本文抜粋:

------

山本 長兵衛

山本 長兵衛

Seven with Signor Sake:山本 長兵衛(やまもと・ちょうべえ)油長酒造 奈良県

私のお気に入りの日本酒の造り手に7つの質問を通して話を聞き、歴史ある伝統技術に迫ります。

ヨーロッパで聖職者たちがビールやワイン造りに影響を与えように、日本でも僧侶が日本酒の発展に大きく貢献してきた。奈良の地では1300年代から1500年代にかけて寺院の中で僧侶たちが酒造りを行い、現代の酒造りの基礎になる技術を確立したのである。

奈良の菩提山正暦寺は、当時から酒造りを行っていた寺の一つである。この寺には、酒造りにおける重要な発展が数多く記録されており、奈良が清酒発祥の地と言われる所以にもなっている。なかでも、特筆すべきは「菩提酛」という酛(もと)造りだろう。この造りは20世紀初頭に途絶え、忘れ去られようとしていたが、近年、正暦寺と奈良県の一部の酒蔵が協力する形で復活した。

------

提供資料:
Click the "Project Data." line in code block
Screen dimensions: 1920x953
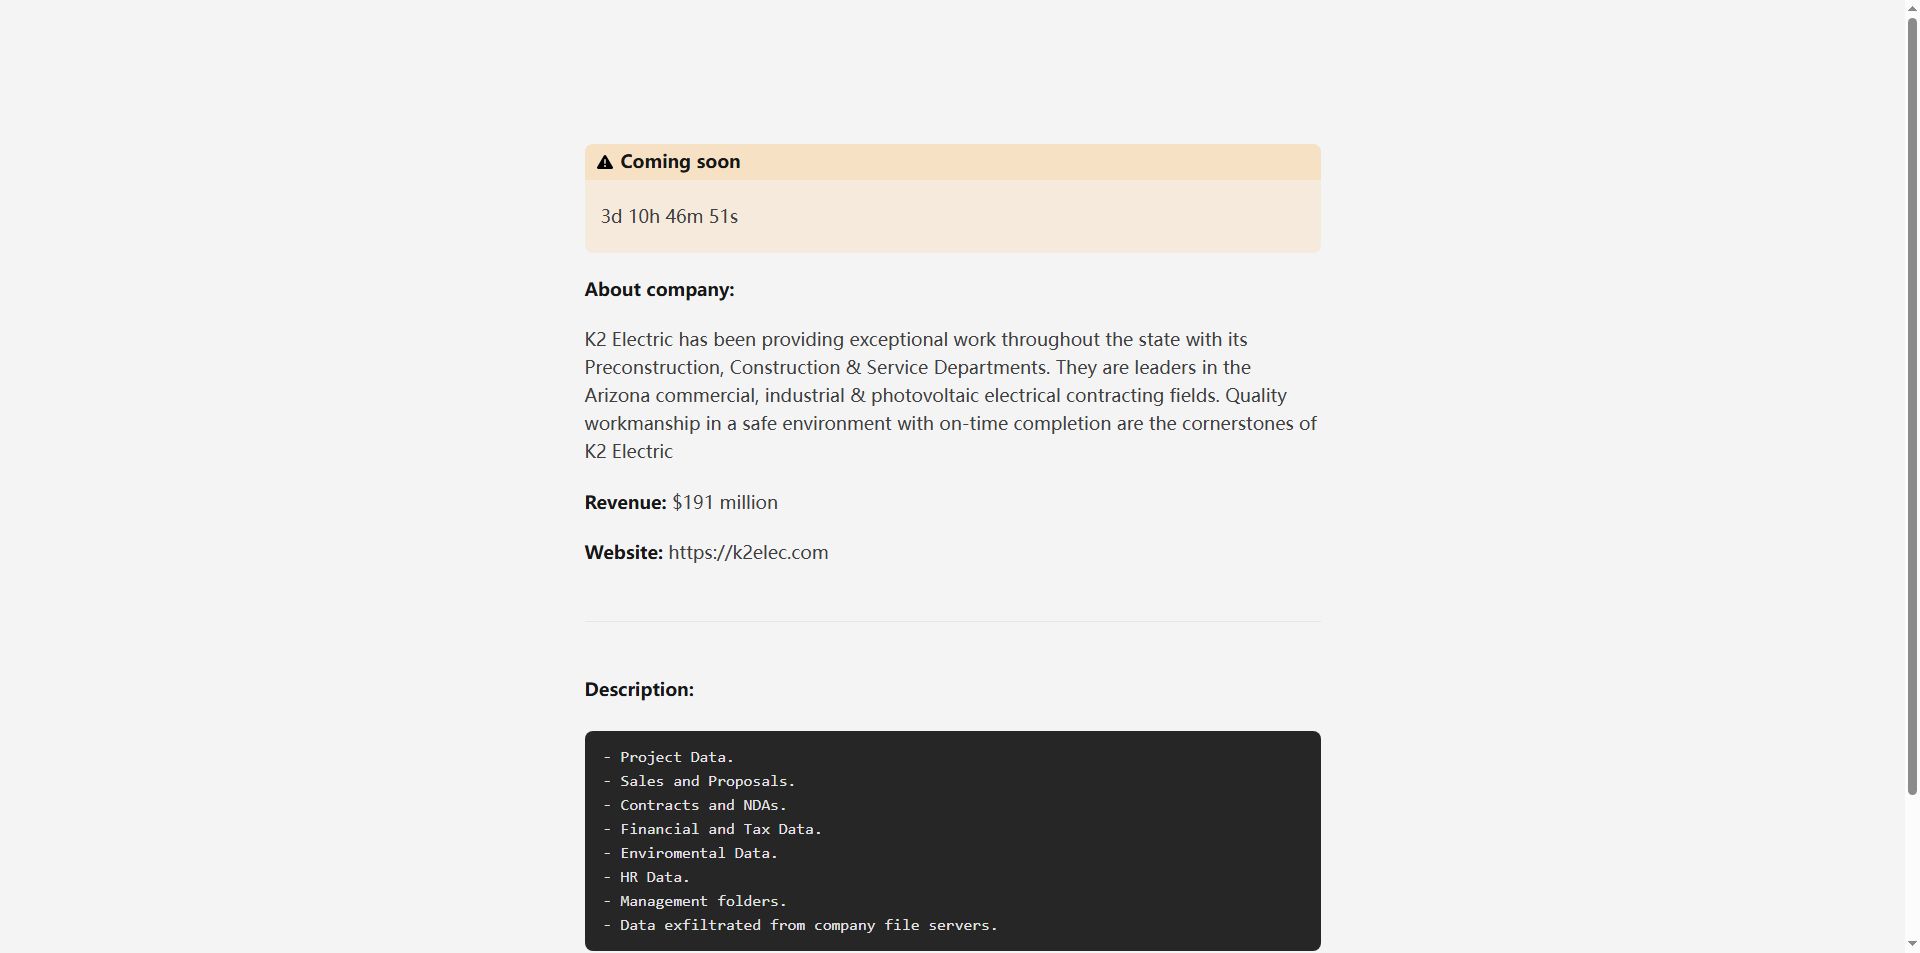click(676, 758)
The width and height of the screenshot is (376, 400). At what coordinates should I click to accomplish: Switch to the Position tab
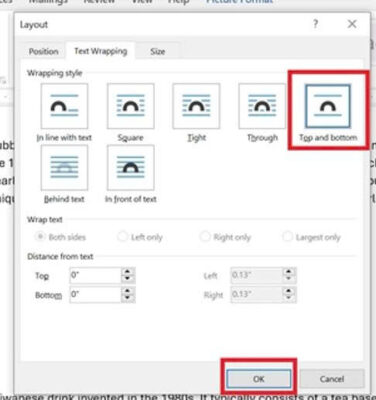[44, 51]
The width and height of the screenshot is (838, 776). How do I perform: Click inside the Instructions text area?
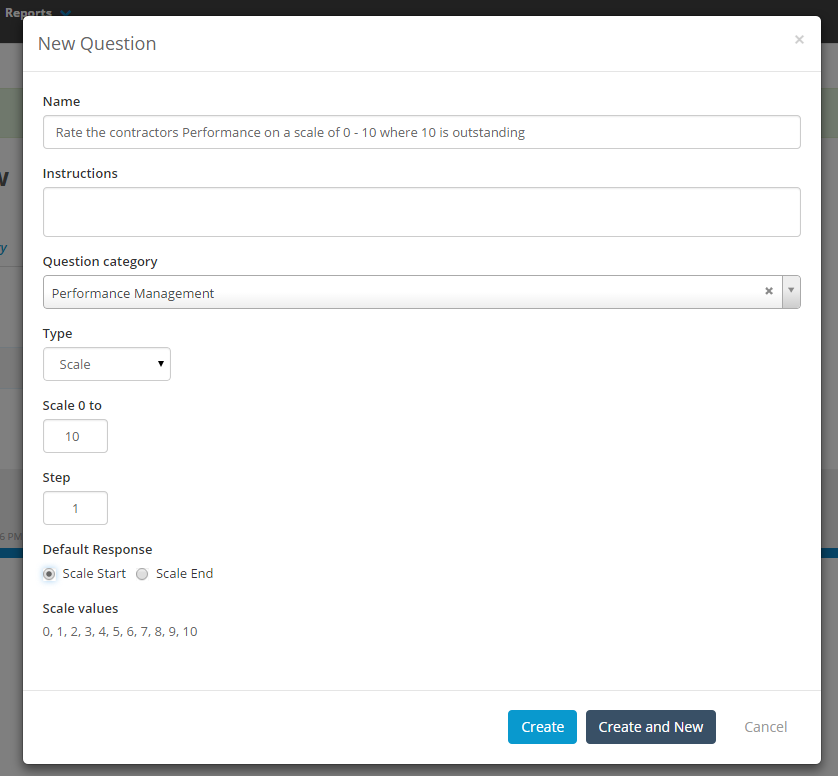(421, 211)
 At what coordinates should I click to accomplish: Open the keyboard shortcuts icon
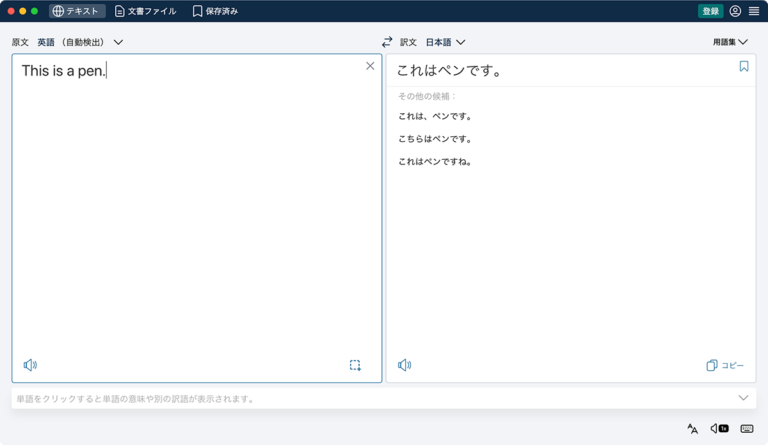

------

作業内容:
A: 上の記録の全行を、依頼文も含めて書き直してください。解答にある座標の数値だけを1.95倍に拡大し、整数に四捨五入してください（0.5は切り上げ）。画像は省いてください。
B: 奈良の寺院での酒造りについての文章を、最後の文の後から書き続けてください。

解答一覧:
A:
Click the "Project Data." line in code block
Screen dimensions: 1920x953
click(1318, 1478)
The width and height of the screenshot is (376, 400). At what coordinates should I click to accomplish: Switch to the Position tab
[86, 99]
The width and height of the screenshot is (838, 776). How do I perform: Click inside the Instructions text area?
(821, 411)
 At what coordinates should I click to accomplish: Open the keyboard shortcuts icon

B:
菩提酛造りに参加する酒蔵は1月初旬に正暦寺に集まり、米を蒸し、酛の仕込みをする。その酒蔵のひとつが、「風の森」で知られる油長酒造で、13代目蔵元の山本長兵衛が代表を務める。父親である12代目は、1990年代に「奈良県菩提酛による清酒製造研究会」で中心的な役割を果たし、13代目長兵衛も菩提酛のアンバサダーとして活躍している。こうした活動を通して奈良県の歴史的な意義が認められるようになり、菩提酛で造る日本酒はこの地域特有の酒として認識されるようになった。

酒造りの長い歴史を持つ地域に身を置きながら、13代目長兵衛は未来志向のパイオニアで過去に縛られることはない。数百年前に彼の先祖たちがそうしたように、自分たちも今、酒造りに革命を起こさなければならないと常に考えている。


一 菩提酛はいつどのように復活しましたか。

私たちが造っている鷹長菩提酛純米酒は、歴史的背景の非常に強い酒母を使った酒です。今も正暦寺で造った酒母をお寺から引き継いでお酒にしており、「菩提酛」の名前も菩提山正暦寺に由来しています。夏に酒造りが行われていた時代には広く使われていたものの、江戸時代の中期、1700年以降に酒造りが冬に行われるようになるにつれ、菩提酛を使って酒造りをする酒蔵はほとんどなくなり、近年まで日本酒メーカで広く使われる酒母では無くなっていました。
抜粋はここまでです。